The annual maintenance work has now begun and we’ve almost completed room 102 which needed decorating – the photo shows the prep, not the finish! The railway poster headboard is having a re-vamp and we’ve gone for the old Intercity colour scheme of red and grey – pale grey walls, a darker grey for the shelves and headboard frame and finished off with the red rugs and deep red original SNCF bench. I loved the Intercity logo with the silver swallow and I sometimes forget what a great time I had working for British Rail Intercity back then, happy days at Wolverhampton Station and Oxley Depot, despite those awful shift patterns. The chimney sweep has been arranged for the log burners in the station and the pump house and we’ve started to re-vamp our boiler room which also doubles up as our store cupboard and was in desperate need of plastering, painting and organising with shelving. Simultaneously, some exterior works are ongoing, building the engine shed. The loco has been moved and placed in situ so that we can build an open abri around it. Once it’s under cover, Lee will hopefully find some time to start looking at it, stripping it down and doing whatever mechanical engineers do to make things work. The tracks that it will eventually travel on also arrived this month – see the photos and expect a full-page special once the track laying commences – any volunteers ? (please!)

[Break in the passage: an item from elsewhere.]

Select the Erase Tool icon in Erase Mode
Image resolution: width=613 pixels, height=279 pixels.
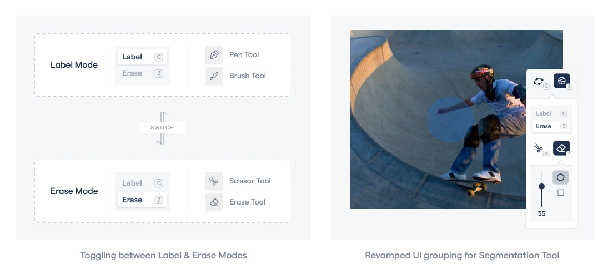[214, 202]
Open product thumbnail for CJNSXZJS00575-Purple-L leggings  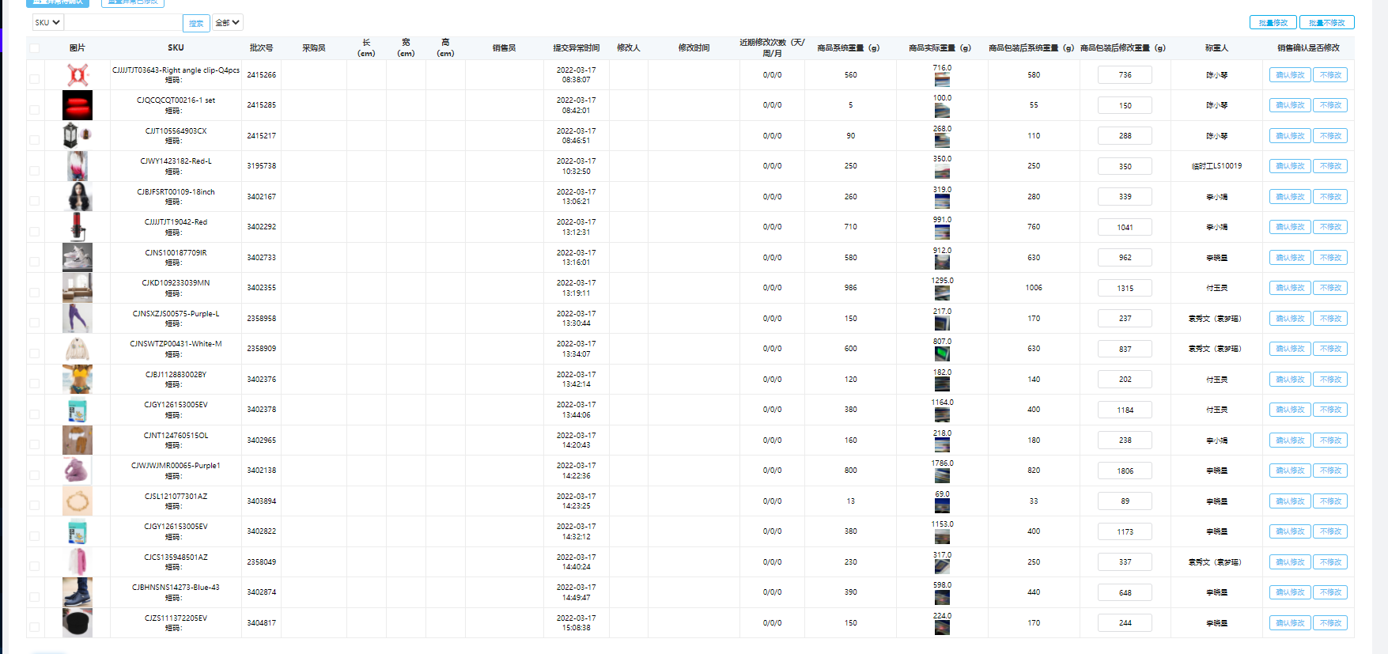pyautogui.click(x=78, y=319)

There are two bank holidays in France during November – All Saints, or Toussaint on the first, when the dead are remembered and honoured and then Armistice Day. The memorials and graveyards are full of colourful “fleurs des morts” – or chrysanthemums. Huge pots of them appear in markets and supermarkets and even in our local tabac and they certainly add rafts of colour to the graveyards – bright yellows, perfect whites, fuchsia pinks and burnt oranges – probably the only flower in full bloom in November. Remember not to give this flower as a gift in France – it is a flower to honour the dead. I had planted some chrysanths and hoped that they would be in flower for me to place on the WW2 Resistance memorial on the back road to Sainte Maure but sadly, the buds came early and they were just a collection of shrivelled brown heads by November 1st so I cut a variety of foliage with a couple of blooms from the garden and made a posy which I placed in front of the memorial, after giving it a good clean & sweep.
So that’s it for November – the commune workers are busy preparing the village Christmas displays so hopefully Sos will be looking festive next month. I can smell the lamb cawl simmering away, but minus the swedes – none at the market today – and I can hear hubby drilling away in the station so I’ll take him a cuppa…thanks for reading…Yma o Hyd!
The last few pics – the pets of course, a lovely local bottle of Armagnac and one of Lee’s ultimate birthday gifts – A Frey Bentos Pie!